_PROVIDED PASSAGE_
##############################

# Diffuser for DIY?



## xcooperx (Jun 24, 2006)

how effective this diffuser when it comes to DIY Co2

AquaBid.com - Your Aquatic Auction Website


----------



## epicfish (Sep 11, 2006)

I asked the same question in another thread/forum...everyone says the larger the disk the more microbubbles, obviously. How big is the tank you're getting this for? I got 3 for $16.50 from the same seller, but on eBay and not AquaBid.

With DIY CO2, someone said that you always tend to get yeast muck in the disk and it sometimes affects the microbubble production...


----------



## xcooperx (Jun 24, 2006)

20L, oh i see i think i'll stay for the ladder


----------



## xcooperx (Jun 24, 2006)

just in case how you gonna clean the yeast muck? and is this a good method for 20L cause 20H is has a different dimension that 20L


----------



## epicfish (Sep 11, 2006)

Once it gets in the pores you can't really get it out. Bleach soaks might or might not get it out.


----------



## xcooperx (Jun 24, 2006)

lol, so you mean once there is a muck on it then its over


----------



## epicfish (Sep 11, 2006)

The bubbles will get larger and larger as more muck gets stuck...then it's over. =P


----------



## xcooperx (Jun 24, 2006)

cool, its really for pressurized co2 if thats the case


----------



## erijnal (Apr 5, 2006)

If you let the disk dry out for a couple hours while attached to the DIY bottle, you'll see microbubbles.

Apparently the combination of pressure and a dried disk opens up some of the smaller pores, possibly by drying out the yeast muck and somehow dislodging it. It would make sense if the yeast muck shrank when it dried and the pressure from the bottle could then nudge it out. Anyway that's just my experience, I don't think anyone else can back it up, and I have yet to try it a second time.

##############################

_DIRECTIONS_
A) Copy word for word the part of the diffuser thread from "cool, its really" to "a second time.".
B) Summarize the diffuser thread in two sentences.
C) According to the diffuser thread, why does letting the disk dry out while attached to the DIY bottle bring back microbubbles? Answer in one to three sentences.
The data after this point is unrelated to the diffuser thread.

_DATASET EXCERPT_
##############################

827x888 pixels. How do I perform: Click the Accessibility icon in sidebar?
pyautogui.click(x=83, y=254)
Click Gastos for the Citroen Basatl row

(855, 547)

##############################

_ANSWERS_
A)
cool, its really for pressurized co2 if thats the case


----------



## erijnal (Apr 5, 2006)

If you let the disk dry out for a couple hours while attached to the DIY bottle, you'll see microbubbles.

Apparently the combination of pressure and a dried disk opens up some of the smaller pores, possibly by drying out the yeast muck and somehow dislodging it. It would make sense if the yeast muck shrank when it dried and the pressure from the bottle could then nudge it out. Anyway that's just my experience, I don't think anyone else can back it up, and I have yet to try it a second time.

B) A poster asks how well a diffuser works with DIY CO2, and a reply warns that yeast muck tends to get into the disk's pores, where it can't really be cleaned out, so the bubbles grow larger and larger until it's over. Another poster reports seeing microbubbles again after letting the disk dry out for a couple of hours while attached to the DIY bottle, but has not tried it a second time.

C) The poster suggests that the combination of pressure and a dried disk opens up some of the smaller pores, possibly by drying out the yeast muck and dislodging it. The idea is that the muck may shrink as it dries, letting pressure from the bottle nudge it out.